(EXERCISE BRIEF):
Reproduce the listing below line for line, without the pictures.

___ PROVIDED ENTRIES ___

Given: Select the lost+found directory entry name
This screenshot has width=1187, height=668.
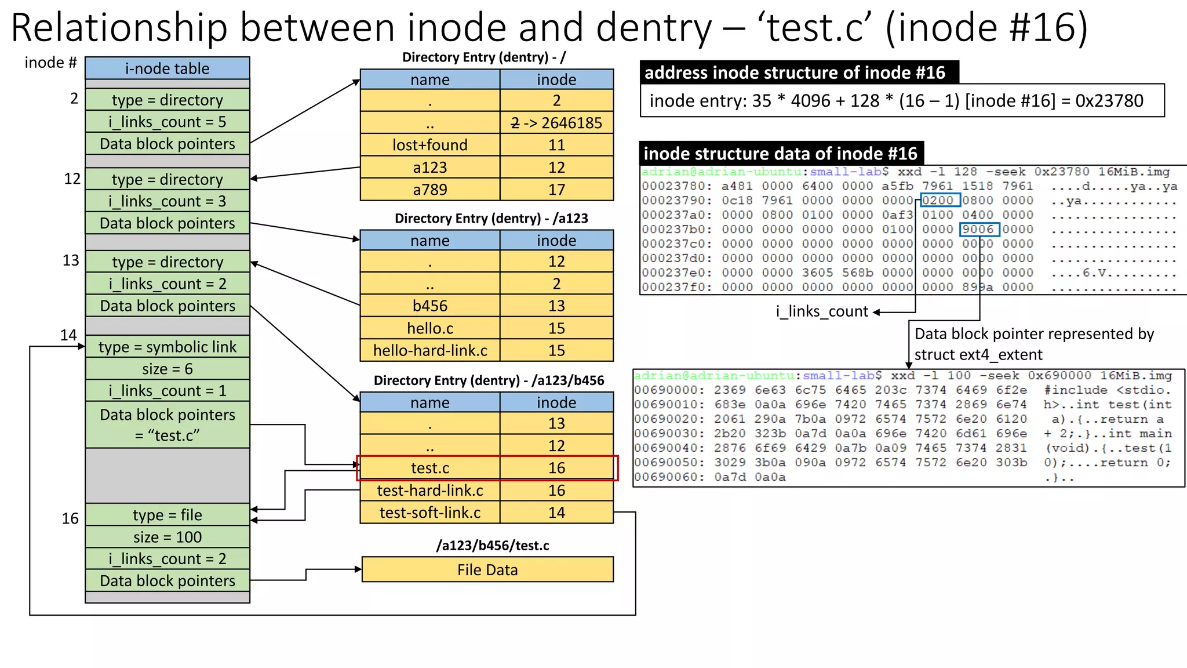Looking at the screenshot, I should 429,145.
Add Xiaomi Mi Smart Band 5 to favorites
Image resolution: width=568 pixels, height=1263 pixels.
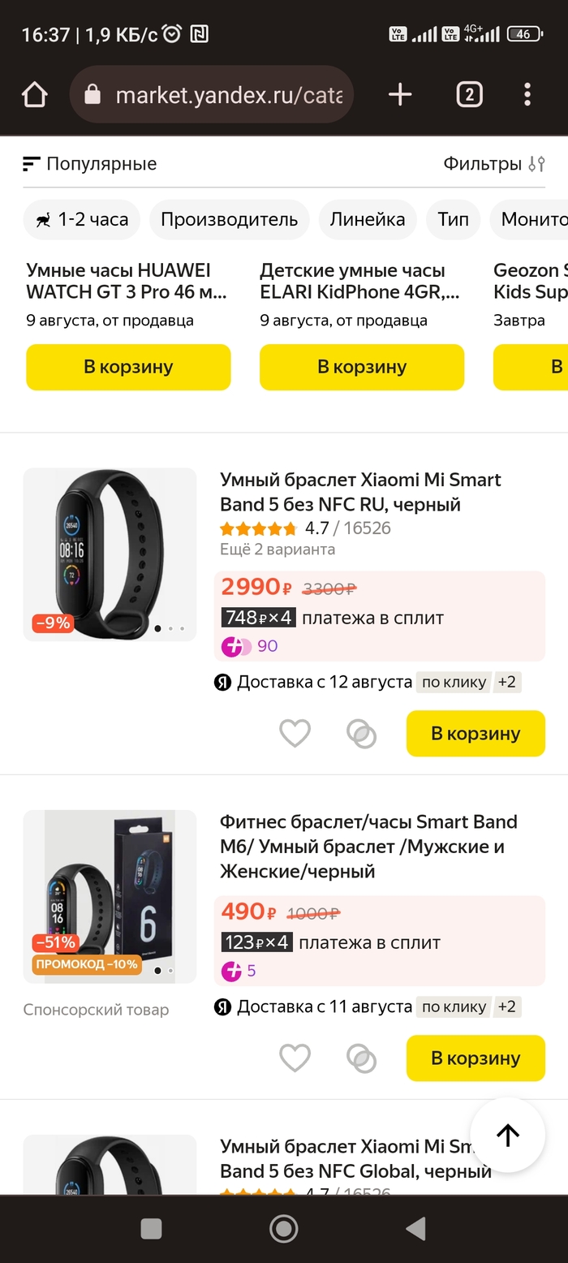pyautogui.click(x=295, y=734)
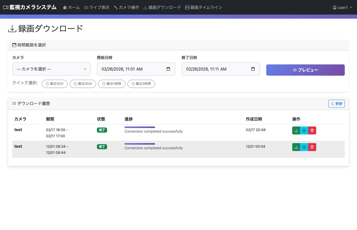
Task: Navigate to ライブ表示
Action: click(x=97, y=7)
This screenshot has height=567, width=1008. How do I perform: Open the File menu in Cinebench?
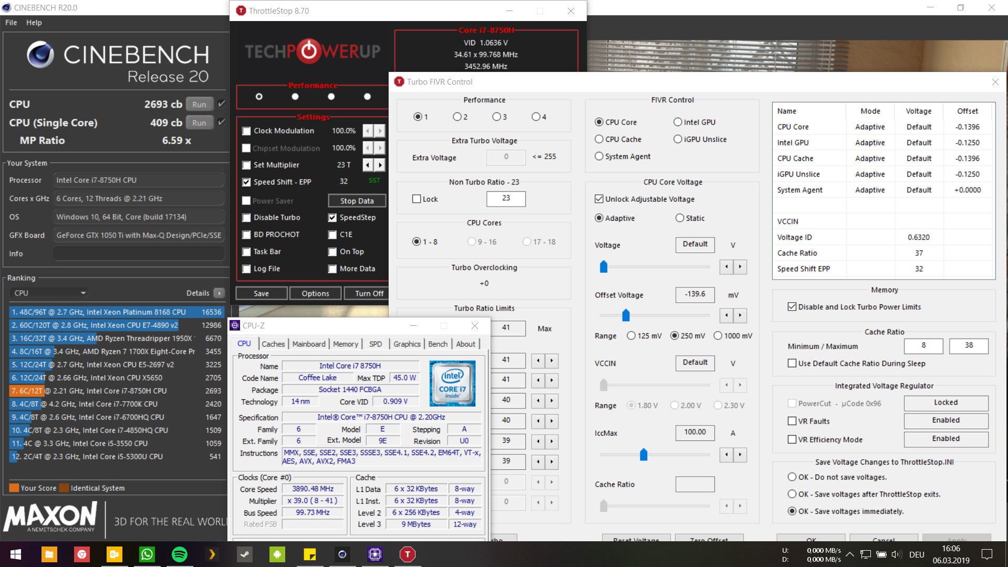11,22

___

(TASK RESULT):
Given: Select the lost+found directory entry name
This screenshot has width=1187, height=668.
Looking at the screenshot, I should 429,145.
Add Xiaomi Mi Smart Band 5 to favorites
Image resolution: width=568 pixels, height=1263 pixels.
pyautogui.click(x=295, y=734)
Task: Navigate to ライブ表示
Action: click(x=97, y=7)
This screenshot has height=567, width=1008. How do I perform: Open the File menu in Cinebench?
11,22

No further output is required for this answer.